EXTRAIT:
#####

La place des émotions dans la formation de la Police Suisse

Les émotions interviennent quotidiennement dans nos vies et peuvent parfois être difficiles à gérer, notamment sur le long terme. Le rapport aux émotions et à leur expression n’est pas qu’une question individuelle mais est indéniablement lié à la socialisation (ethnique, de genre ou encore professionnelle). Dans le monde du travail il existe des règles sociales auxquelles il est quasiment impossible d’échapper. Mais qu’en est-il dans les professions à forte charge émotionnelle telle que policier·ère ?

Par Sabrina Gallarotti et Marisa Maruccia

Ces dernières années, la Police a souvent été au centre des débats sociaux et politiques, notamment à cause de sa (non) gestion de la violence et des émotions. En effet, les meurtres aux mains de policier·ère·s aux Etats-Unis sont devenus tristement célèbres, provoquant des vagues de protestations internationales. Le meurtre de George Floyd en 2020 est même devenu “l’emblème” des violences policières et des mouvements Black Lives Matter (BLM) et All Cops Are Bastards (ACAB). La Suisse n’est pas immunisée contre ces problématiques, étant elle-même devenue le théâtre d’un scandale similaire lors de la mort de Mike Ben Peter à Morges en 2021.

Après nous être lancées dans la création d’un corpus de littérature et la mobilisation de concepts, nous nous sommes intéressées aux Académies de police, notre but étant d’établir un lien entre formation et terrain.

#####

EXTRAITS DE DONNÉES:
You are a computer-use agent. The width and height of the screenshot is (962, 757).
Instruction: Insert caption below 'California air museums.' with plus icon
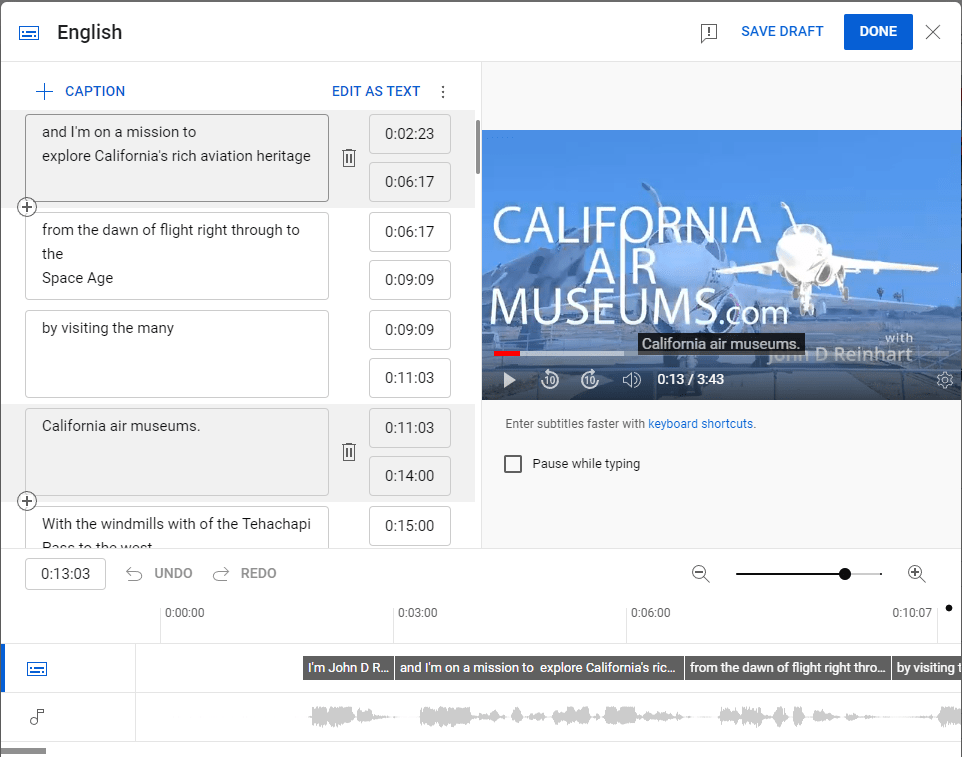click(x=27, y=501)

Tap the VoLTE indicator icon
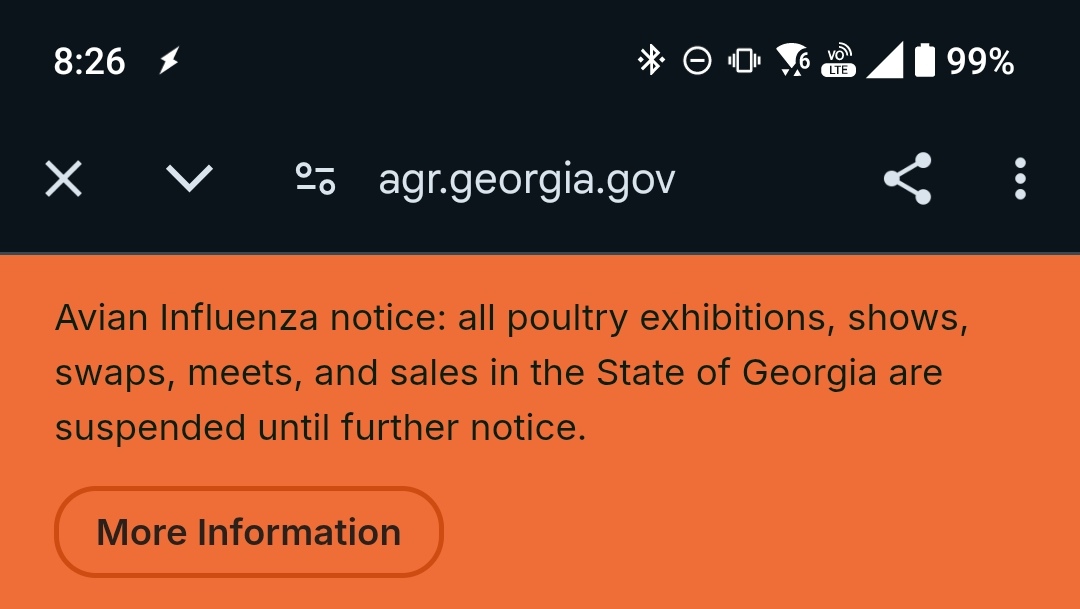coord(838,61)
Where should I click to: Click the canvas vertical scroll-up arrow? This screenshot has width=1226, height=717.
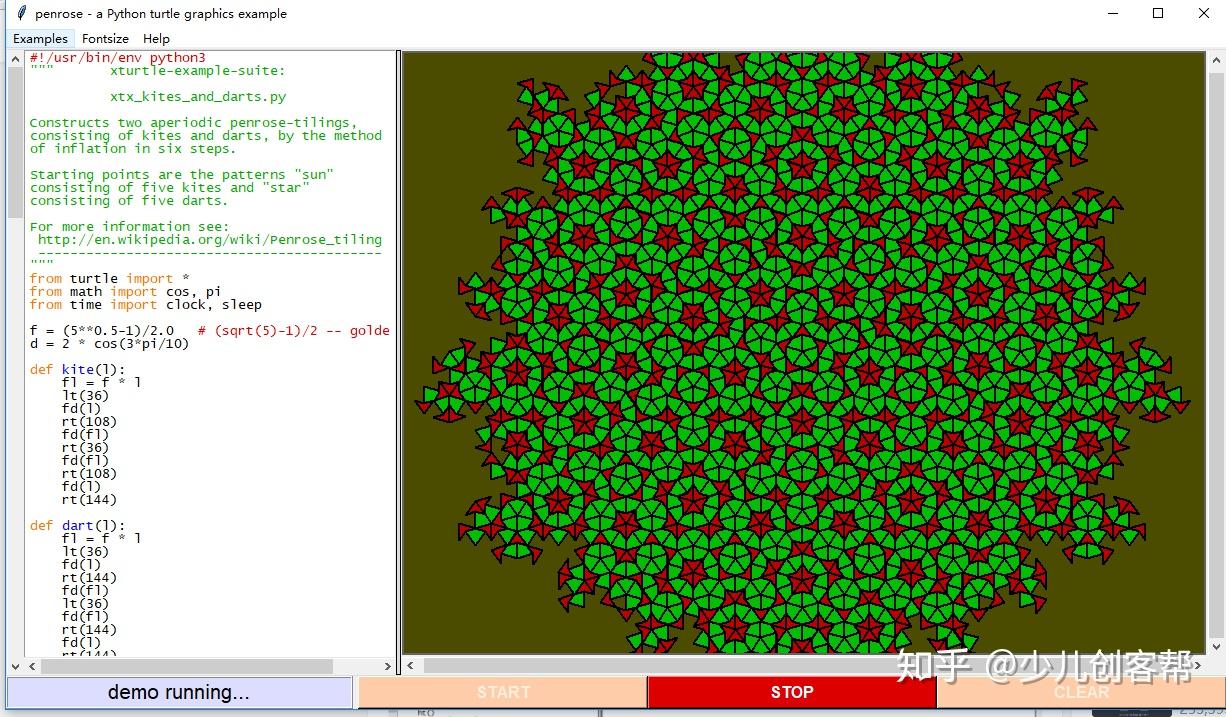click(1215, 59)
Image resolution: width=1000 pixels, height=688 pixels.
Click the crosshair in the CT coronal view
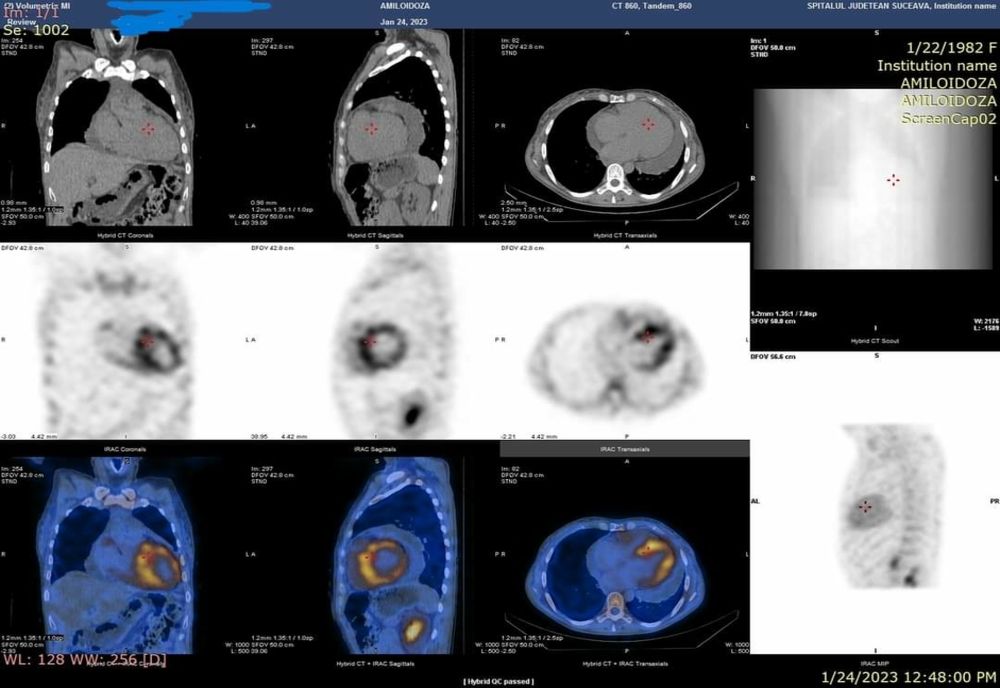(x=148, y=129)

#####

TRAVAIL À FAIRE:
- A) Énumérez les types de socialisation cités dans le texte sur les émotions dans la formation policière.
- B) Rédigez la suite du texte sur les émotions dans la formation policière, après sa dernière phrase.
Les enregistrements ne servent à rien ici.

RÉPONSES ATTENDUES:
- A)
- ethnique
- de genre
- professionnelle

- B)
Nous avons récoltés différentes données :

  • Sites internet des Académies
  • Notes de cours d’un.e aspirant.e
  • Entretien avec un.e instructeur.rice d’une Académie Suisse
  • Questionnaire en ligne anonyme, partagé à plusieur.e.s aspirant.e.s
  • Observation lors de la “Journée des Familles” et la cérémonie de certification des ASP dans une Académie Ssuisse.

Nous nous sommes heurtées à beaucoup de refus car la Police est un milieu très fermé où règne presque une certaine loi du silence. Beaucoup ont refusé de participer à la recherche, par souci du secret professionnel mais également du respect de leur hiérarchie et de leurs collègues (parfois même quand iels ne faisaient plus partie des forces de l’ordre).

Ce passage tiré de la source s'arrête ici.